Fascinating story of Britain’s ‘first black aristocrat’ born to an enslaved mother and naval officer father who was sent to England to be raised as a lady by her progressive great uncle Lord Mansfield is retold in a podcast

  • Dido Elizabeth Belle was born into slavery in 1761 in the West Indies 
  • Mother was an enslaved woman Maria Belle and father was a British Naval officer
  • After Maria’s death, Sir John arranged for Dido, aged 4, to travel to England 
  • She was raised as a lady at Kenwood House by Sir John’s uncle Lord Mansfield 

The extraordinary story of Britain’s first black aristocrat has been retold in a podcast about the chatelaines of the UK’s grandest stately homes. 

Lady Mansfield of Scone Palace, in Perth, spoke on the Duchess podcast about Dido Elizabeth Belle, who was born in 1761 to an enslaved woman and a British Naval officer stationed in the West Indies. 

At the age of four, Dido was taken to England and placed in the care of the officer’s uncle, Lord Mansfield, at Kenwood House, in Hampstead. She was raised as a lady alongside Lord Mansfield’s great niece, Lady Elizabeth Murray.

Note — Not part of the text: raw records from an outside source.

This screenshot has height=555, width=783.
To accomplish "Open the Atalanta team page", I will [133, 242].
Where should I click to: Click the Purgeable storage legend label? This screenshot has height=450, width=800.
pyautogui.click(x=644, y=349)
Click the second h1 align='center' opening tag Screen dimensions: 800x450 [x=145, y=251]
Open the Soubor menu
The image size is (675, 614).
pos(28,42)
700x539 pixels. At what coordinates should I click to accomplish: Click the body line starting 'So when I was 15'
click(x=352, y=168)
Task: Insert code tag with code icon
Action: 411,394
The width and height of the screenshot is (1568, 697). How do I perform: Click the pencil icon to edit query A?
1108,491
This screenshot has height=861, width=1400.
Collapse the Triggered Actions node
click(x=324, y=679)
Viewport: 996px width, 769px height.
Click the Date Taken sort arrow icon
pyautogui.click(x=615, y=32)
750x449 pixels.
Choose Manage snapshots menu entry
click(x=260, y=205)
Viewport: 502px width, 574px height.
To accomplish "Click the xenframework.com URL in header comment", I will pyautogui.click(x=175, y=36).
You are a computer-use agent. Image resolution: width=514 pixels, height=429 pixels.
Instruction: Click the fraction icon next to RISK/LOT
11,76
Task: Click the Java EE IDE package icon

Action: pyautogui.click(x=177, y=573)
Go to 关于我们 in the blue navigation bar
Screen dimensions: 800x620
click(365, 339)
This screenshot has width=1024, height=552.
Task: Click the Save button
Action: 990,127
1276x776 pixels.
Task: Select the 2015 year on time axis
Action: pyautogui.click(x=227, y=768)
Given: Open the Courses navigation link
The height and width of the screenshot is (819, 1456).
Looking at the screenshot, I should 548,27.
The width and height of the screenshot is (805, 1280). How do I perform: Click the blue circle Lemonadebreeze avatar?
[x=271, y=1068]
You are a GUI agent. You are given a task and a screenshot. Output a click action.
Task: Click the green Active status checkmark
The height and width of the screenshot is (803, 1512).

A portrait of Dido and her cousin Lady Elizabeth, once thought to show the lady with a maid, is now in Scone Palace and was described by the current Lady Mansfield as one of their most precious possessions. 

Speaking to podcast host Emma, Duchess of Rutland, who lives at The Crown’s Belvoir Castle, Lady Mansfield gave a potted history of Dido’s early years.  

Lady Mansfield of Scone Palace, in Perth, spoke on the Duchess podcast about Dido Elizabeth Belle, who was born in 1761 to an enslaved woman and a British Naval officer stationed in the West Indies. Above, a portrait of Dido and her cousin Lady Elizabeth Murray

‘Sir John Lewis was in the Navy ‘Sir John Lindsay was in the Navy when he captured a Spanish slaver near Cuba and fell in love with a black woman called Maria Belle,’ she explained. ‘They had this daughter called Dido.’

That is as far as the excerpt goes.